Compito 1:
Ricopia per favore dal brano su Lampedusa il passo che comincia con "Dopo il clamore" e prosegue fino a "di 300 disperati.".
Compito 2:
Nel brano su Lampedusa, quanti naufraghi risultano recuperati dalle motovedette alle 12 di ieri?

Brano di lettura:
------------------------------------------------
Esistono tanti tipi di silenzio. C’è il silenzio leggero e spensierato che arriva sempre, inevitabilmente, dopo una bella risata; c’è quello vuoto dei momenti inutili in cui mancano le parole; c’è il silenzio grave e pesante della tristezza, dello spaesamento, del lutto. A Lampedusa c’è silenzio. Un silenzio particolare: profondo. Unico, perché non è reale. E’ piuttosto un silenzio interiore, che assume i contorni confusi che ciascuno è in grado di disegnargli, nel momento in cui sente la solida consistenza dell’isola sotto alle suole delle scarpe.
Dopo il clamore dei giorni scorsi, Lampedusa si è progressivamente svuotata. Per le strade non si vedono più passeggiare senza meta le centinaia di immigrati con le loro facce scure e i sorrisi candidi; davanti ai panifici del paese non si formano più i capannelli di tunisini in attesa per comprare un panino, o che ti seguono per venderti una palma intrecciata, e racimolare qualche euro. Oggi Lampedusa è un’isola vuota. Non è semplice trovare persino gli stessi lampedusani. A regnare e ad aleggiare sull’intera isola è invece soltanto un pensiero, costante e angoscioso: il naufragio di un barcone carico di 300 disperati.
Così, sul molo Favaloro, teatro fino a ieri degli ultimi sbarchi, il tempo scorre lento. Si attendono i superstiti, si temono i cadaveri. Su quella carretta schiaffeggiata dalle onde non c’erano tunisini. C’erano somali, eritrei, nigeriani, camerunesi. C’erano donne. Tante donne. E anche qualche bambino. Alle 12 di ieri la conta dei naufraghi recuperati dalle motovedette è presto fatta: sono 48. I servizi di pattugliamento aereo e le motovedette parlano di decine di corpi, ma le condizioni proibitive del mare rendono difficile, se non impossibile il loro recupero. Il mare sarà il loro destino.
I superstiti hanno addosso una coperta che sembra di stagnola dorata. Li dovrebbe tener caldi aiutandoli a riprendersi dai principi di ipotermia. Molti di loro sono senza pantaloni. Altri sono direttamente nudi. I loro poveri stracci gli sono stati strappati via dai compagni di viaggio più sfortunati, in un ultimo tentativo di restare aggrappati a questo mondo.
------------------------------------------------
Dati estratti:
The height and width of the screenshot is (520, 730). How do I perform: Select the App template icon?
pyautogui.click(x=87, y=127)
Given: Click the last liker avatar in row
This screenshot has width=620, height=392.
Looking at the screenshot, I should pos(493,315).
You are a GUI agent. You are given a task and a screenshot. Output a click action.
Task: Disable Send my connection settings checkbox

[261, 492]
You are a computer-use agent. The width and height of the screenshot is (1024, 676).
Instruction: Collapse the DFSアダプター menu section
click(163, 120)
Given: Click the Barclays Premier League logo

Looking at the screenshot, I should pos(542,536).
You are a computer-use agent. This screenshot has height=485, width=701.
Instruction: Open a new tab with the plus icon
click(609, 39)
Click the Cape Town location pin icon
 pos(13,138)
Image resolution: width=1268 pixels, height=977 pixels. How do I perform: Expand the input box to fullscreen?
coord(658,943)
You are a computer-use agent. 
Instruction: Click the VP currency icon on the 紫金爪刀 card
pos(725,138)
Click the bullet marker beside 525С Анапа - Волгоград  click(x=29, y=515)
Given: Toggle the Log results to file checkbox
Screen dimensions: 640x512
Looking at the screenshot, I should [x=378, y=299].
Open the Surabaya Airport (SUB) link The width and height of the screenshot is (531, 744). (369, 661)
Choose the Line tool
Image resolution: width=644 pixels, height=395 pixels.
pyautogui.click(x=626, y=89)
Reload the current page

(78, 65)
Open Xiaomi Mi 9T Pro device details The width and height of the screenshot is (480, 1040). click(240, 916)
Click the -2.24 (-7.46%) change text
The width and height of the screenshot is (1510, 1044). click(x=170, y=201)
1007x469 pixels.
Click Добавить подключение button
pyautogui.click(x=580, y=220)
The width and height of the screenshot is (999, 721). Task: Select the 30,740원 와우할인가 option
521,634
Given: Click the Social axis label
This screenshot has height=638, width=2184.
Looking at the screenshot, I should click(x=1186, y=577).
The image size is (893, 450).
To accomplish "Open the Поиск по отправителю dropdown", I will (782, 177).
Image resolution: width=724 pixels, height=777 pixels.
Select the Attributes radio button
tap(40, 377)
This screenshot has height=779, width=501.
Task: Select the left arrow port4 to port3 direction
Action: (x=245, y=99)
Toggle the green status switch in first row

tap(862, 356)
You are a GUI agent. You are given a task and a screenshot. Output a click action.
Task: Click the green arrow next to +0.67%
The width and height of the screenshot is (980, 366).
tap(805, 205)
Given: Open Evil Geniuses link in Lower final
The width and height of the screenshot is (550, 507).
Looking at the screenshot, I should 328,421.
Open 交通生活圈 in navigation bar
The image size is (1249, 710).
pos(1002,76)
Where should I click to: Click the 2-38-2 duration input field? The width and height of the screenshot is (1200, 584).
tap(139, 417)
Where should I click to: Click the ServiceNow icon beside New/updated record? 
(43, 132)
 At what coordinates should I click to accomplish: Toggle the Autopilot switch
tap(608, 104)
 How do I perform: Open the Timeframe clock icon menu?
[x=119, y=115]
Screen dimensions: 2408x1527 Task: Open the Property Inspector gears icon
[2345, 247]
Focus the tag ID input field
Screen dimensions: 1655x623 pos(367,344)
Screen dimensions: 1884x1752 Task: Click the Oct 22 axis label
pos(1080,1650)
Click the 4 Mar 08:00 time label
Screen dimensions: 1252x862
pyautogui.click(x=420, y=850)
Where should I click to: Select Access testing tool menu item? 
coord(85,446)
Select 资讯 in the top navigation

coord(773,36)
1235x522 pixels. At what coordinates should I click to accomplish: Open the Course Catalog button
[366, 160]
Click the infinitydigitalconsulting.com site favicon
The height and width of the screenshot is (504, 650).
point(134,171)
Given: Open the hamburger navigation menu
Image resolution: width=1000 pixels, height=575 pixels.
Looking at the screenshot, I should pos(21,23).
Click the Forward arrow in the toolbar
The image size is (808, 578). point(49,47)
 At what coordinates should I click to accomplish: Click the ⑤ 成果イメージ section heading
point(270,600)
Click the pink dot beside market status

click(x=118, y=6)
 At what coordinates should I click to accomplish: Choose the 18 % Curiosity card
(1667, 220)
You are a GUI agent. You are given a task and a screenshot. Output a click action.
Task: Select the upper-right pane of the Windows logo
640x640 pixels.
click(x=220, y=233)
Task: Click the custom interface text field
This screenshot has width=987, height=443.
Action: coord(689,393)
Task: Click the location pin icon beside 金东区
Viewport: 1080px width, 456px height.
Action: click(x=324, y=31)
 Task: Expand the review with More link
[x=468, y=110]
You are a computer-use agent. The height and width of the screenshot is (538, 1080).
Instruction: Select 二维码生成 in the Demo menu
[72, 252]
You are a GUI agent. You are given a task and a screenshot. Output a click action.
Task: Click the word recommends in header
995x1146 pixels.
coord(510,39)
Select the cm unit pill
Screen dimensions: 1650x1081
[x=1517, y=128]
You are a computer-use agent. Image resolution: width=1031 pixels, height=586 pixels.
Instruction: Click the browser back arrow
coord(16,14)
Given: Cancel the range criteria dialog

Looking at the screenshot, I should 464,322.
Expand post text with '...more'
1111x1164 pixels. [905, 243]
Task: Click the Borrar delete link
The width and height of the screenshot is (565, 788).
------------------------------------------------
Soluzione svolta 1:
Dopo il clamore dei giorni scorsi, Lampedusa si è progressivamente svuotata. Per le strade non si vedono più passeggiare senza meta le centinaia di immigrati con le loro facce scure e i sorrisi candidi; davanti ai panifici del paese non si formano più i capannelli di tunisini in attesa per comprare un panino, o che ti seguono per venderti una palma intrecciata, e racimolare qualche euro. Oggi Lampedusa è un’isola vuota. Non è semplice trovare persino gli stessi lampedusani. A regnare e ad aleggiare sull’intera isola è invece soltanto un pensiero, costante e angoscioso: il naufragio di un barcone carico di 300 disperati.

Soluzione svolta 2:
48.